> _Work instruction_: Every line between the one containing "Click the forward navigation arrow" and the last line of the data, both included, is to be set down exactly, and pictures are to be omitted.

┌─ The data

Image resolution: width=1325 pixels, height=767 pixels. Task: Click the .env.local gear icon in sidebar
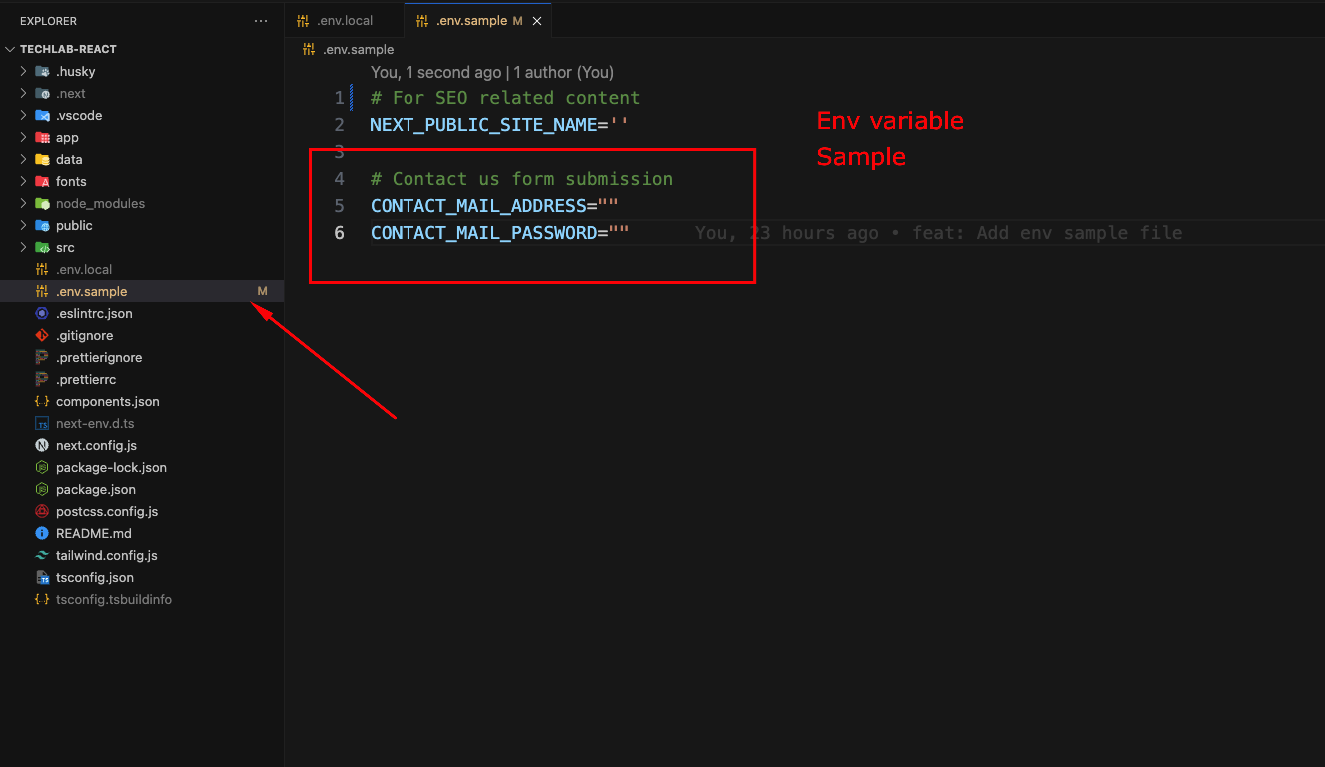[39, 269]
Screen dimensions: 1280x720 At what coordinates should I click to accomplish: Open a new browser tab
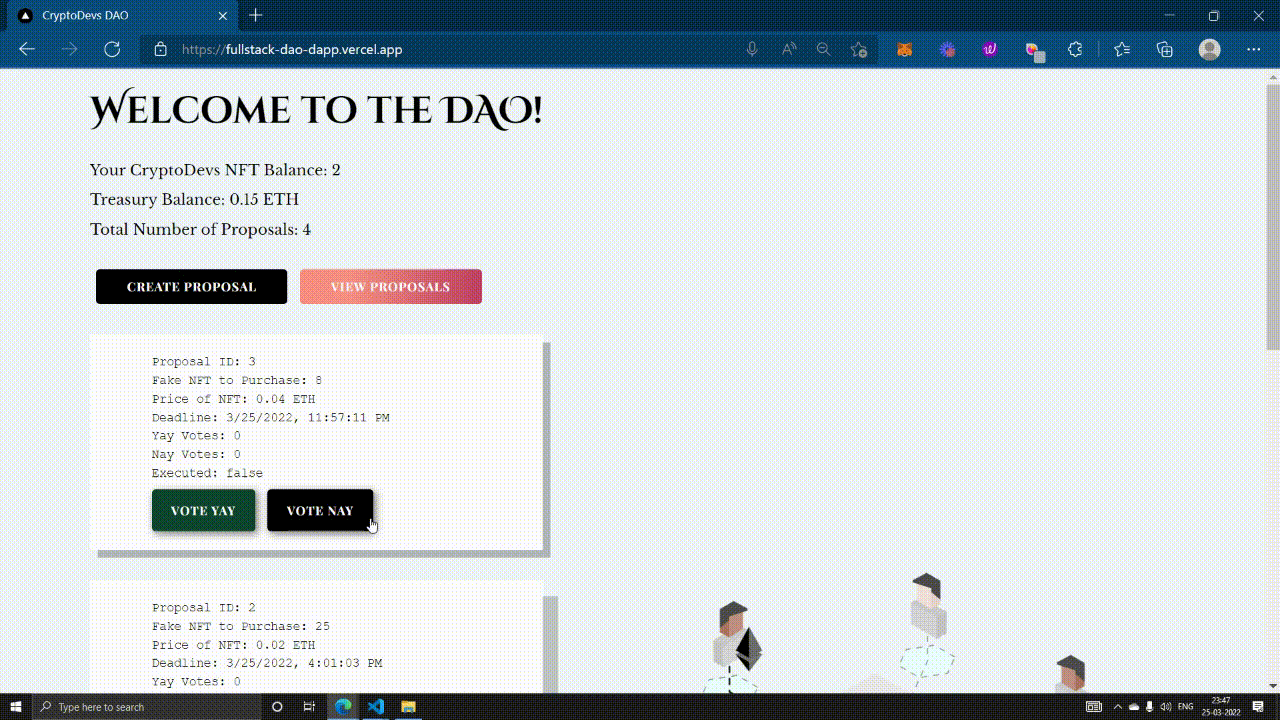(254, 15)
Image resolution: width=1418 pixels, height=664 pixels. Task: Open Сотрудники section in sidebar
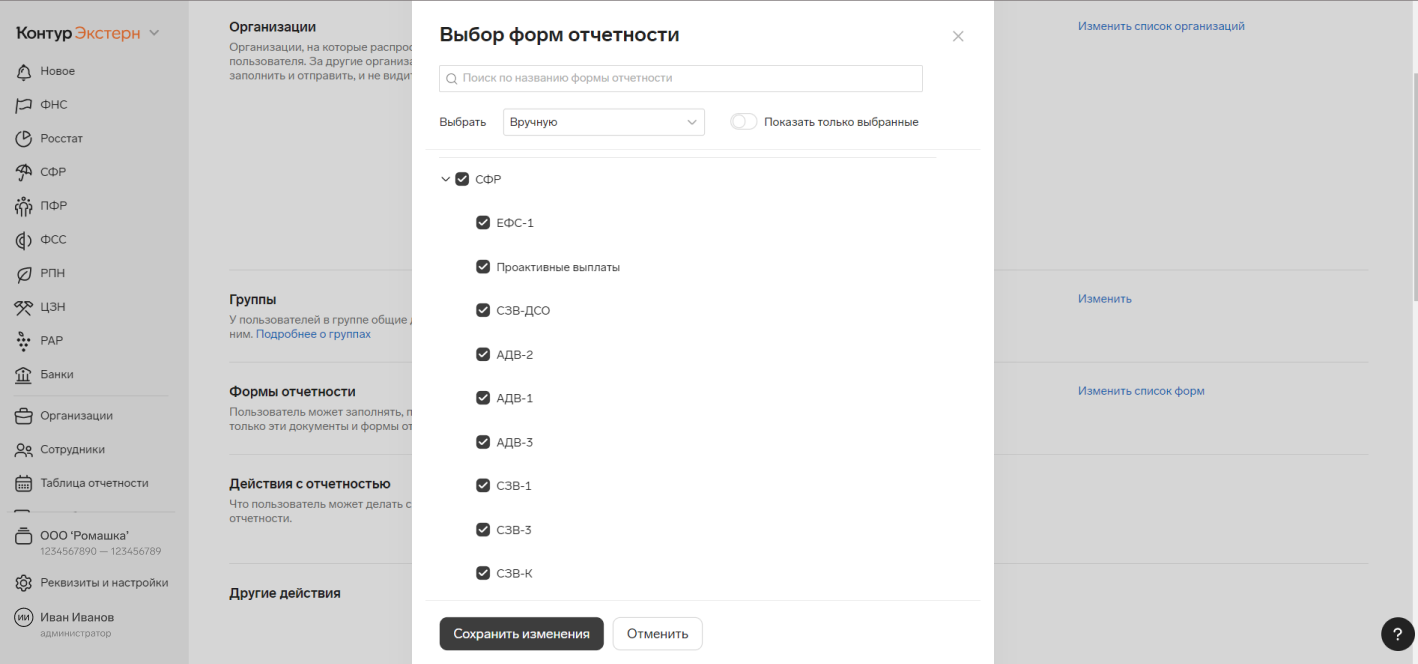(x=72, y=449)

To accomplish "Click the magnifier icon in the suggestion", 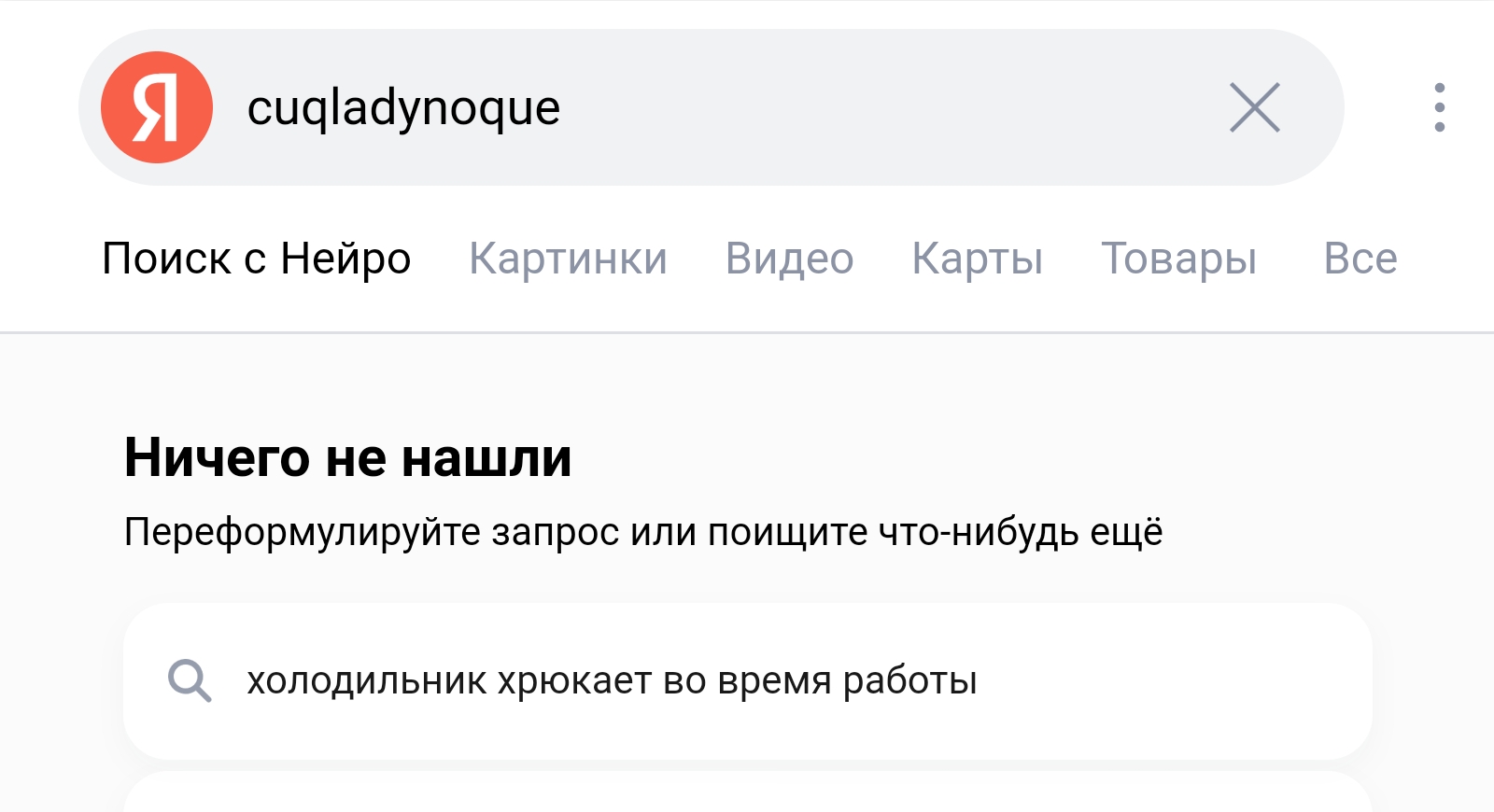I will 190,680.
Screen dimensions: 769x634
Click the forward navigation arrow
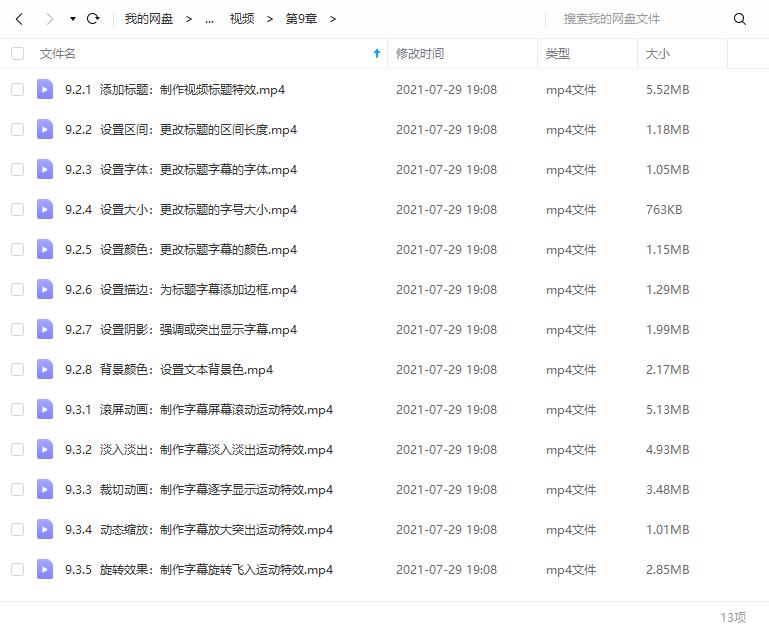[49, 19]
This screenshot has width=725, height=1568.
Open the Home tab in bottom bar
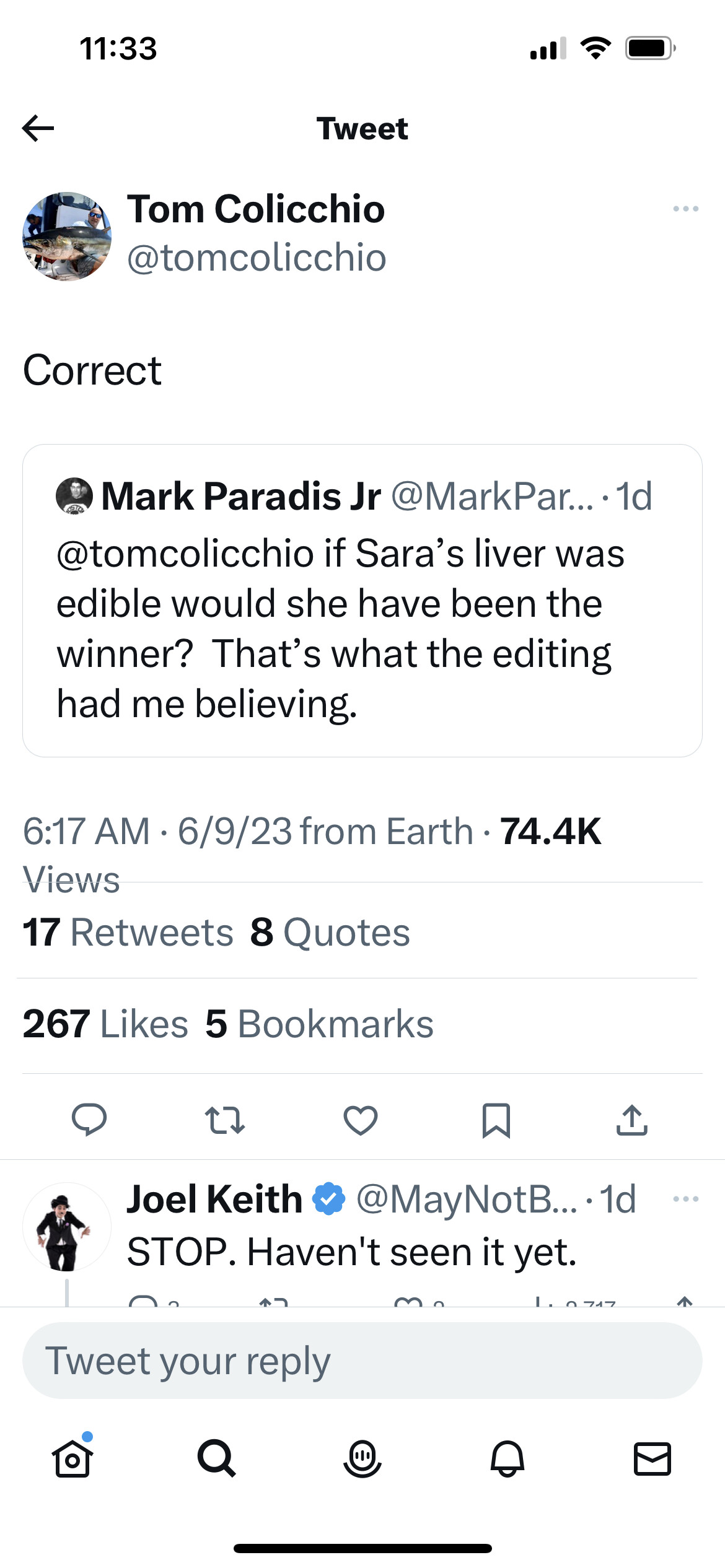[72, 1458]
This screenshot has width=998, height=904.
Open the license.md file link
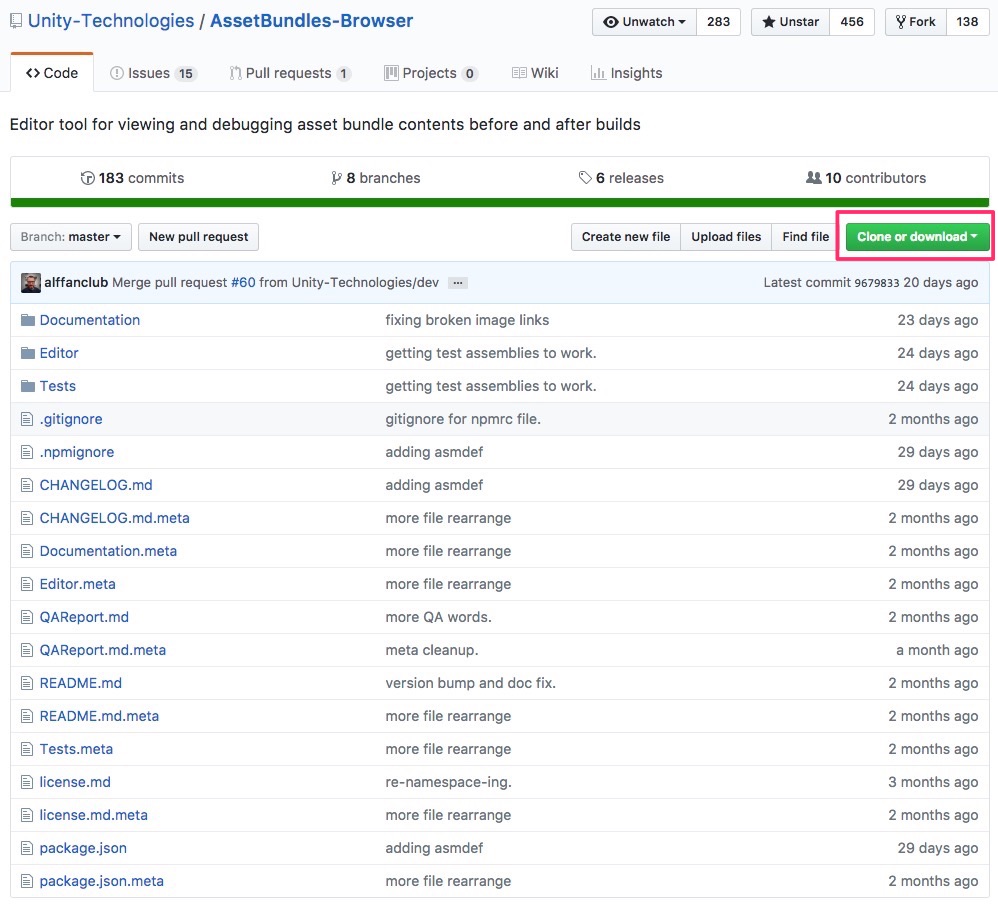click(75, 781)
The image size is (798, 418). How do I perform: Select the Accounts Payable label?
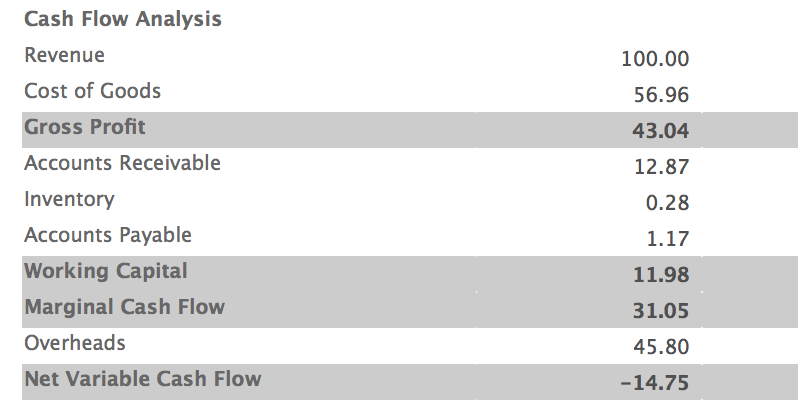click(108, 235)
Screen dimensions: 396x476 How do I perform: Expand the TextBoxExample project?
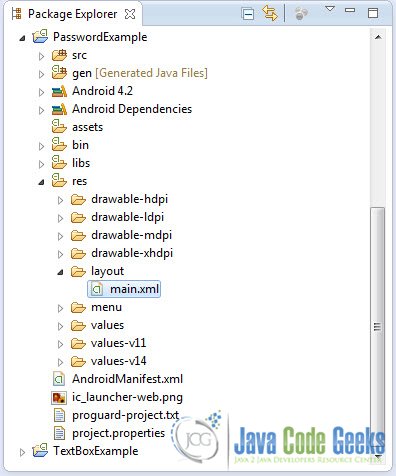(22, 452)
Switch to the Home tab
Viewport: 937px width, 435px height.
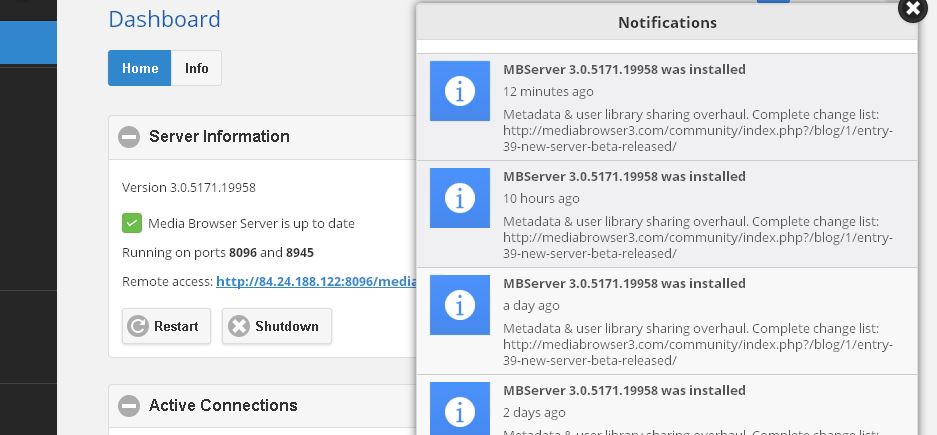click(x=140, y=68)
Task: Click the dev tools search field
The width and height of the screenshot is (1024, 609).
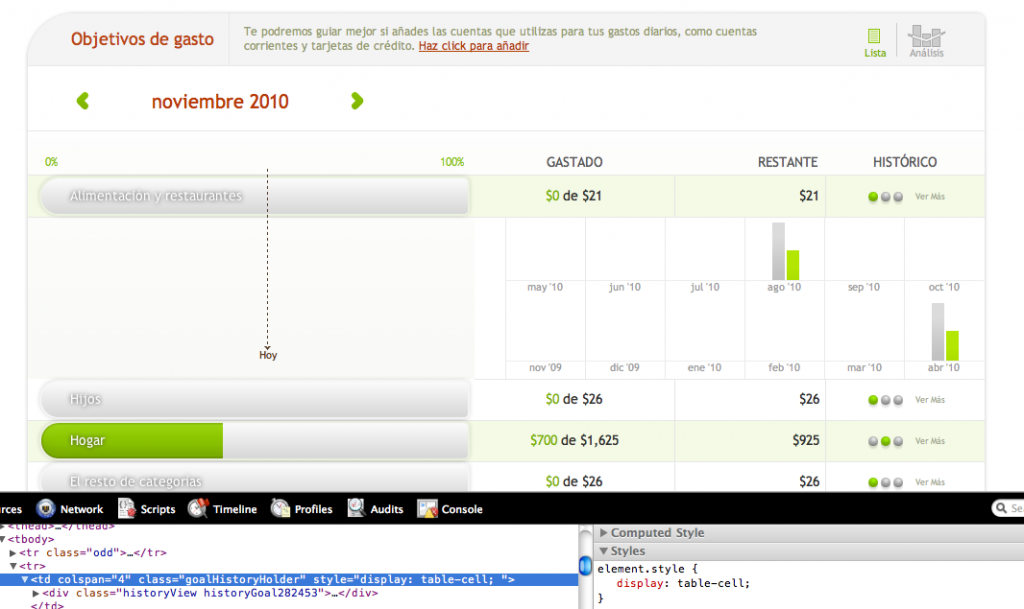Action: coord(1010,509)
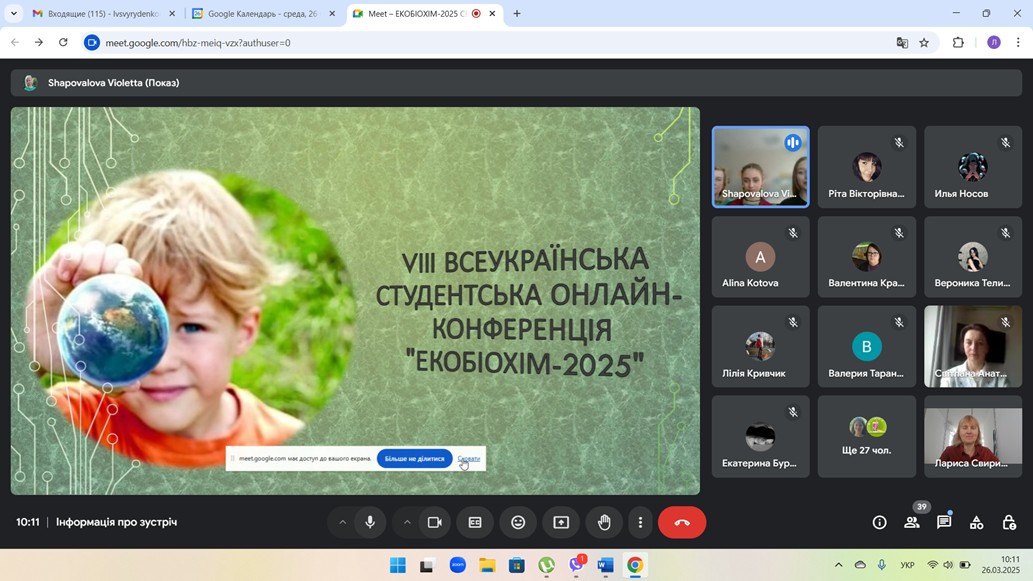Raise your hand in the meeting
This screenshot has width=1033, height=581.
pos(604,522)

└─

> _Worked solution_:
Click the forward navigation arrow
[49, 19]
This screenshot has width=725, height=1568.
Open the Home tab in bottom bar
[72, 1458]
This screenshot has width=998, height=904.
Open the license.md file link
click(75, 781)
The image size is (798, 418). How do I perform: Select the Accounts Payable label?
click(108, 235)
Screen dimensions: 396x476 How do I perform: Expand the TextBoxExample project?
(22, 452)
Switch to the Home tab
Viewport: 937px width, 435px height.
click(x=140, y=68)
Task: Click the dev tools search field
The width and height of the screenshot is (1024, 609).
Action: coord(1010,509)
Raise your hand in the meeting
This screenshot has width=1033, height=581.
pos(604,522)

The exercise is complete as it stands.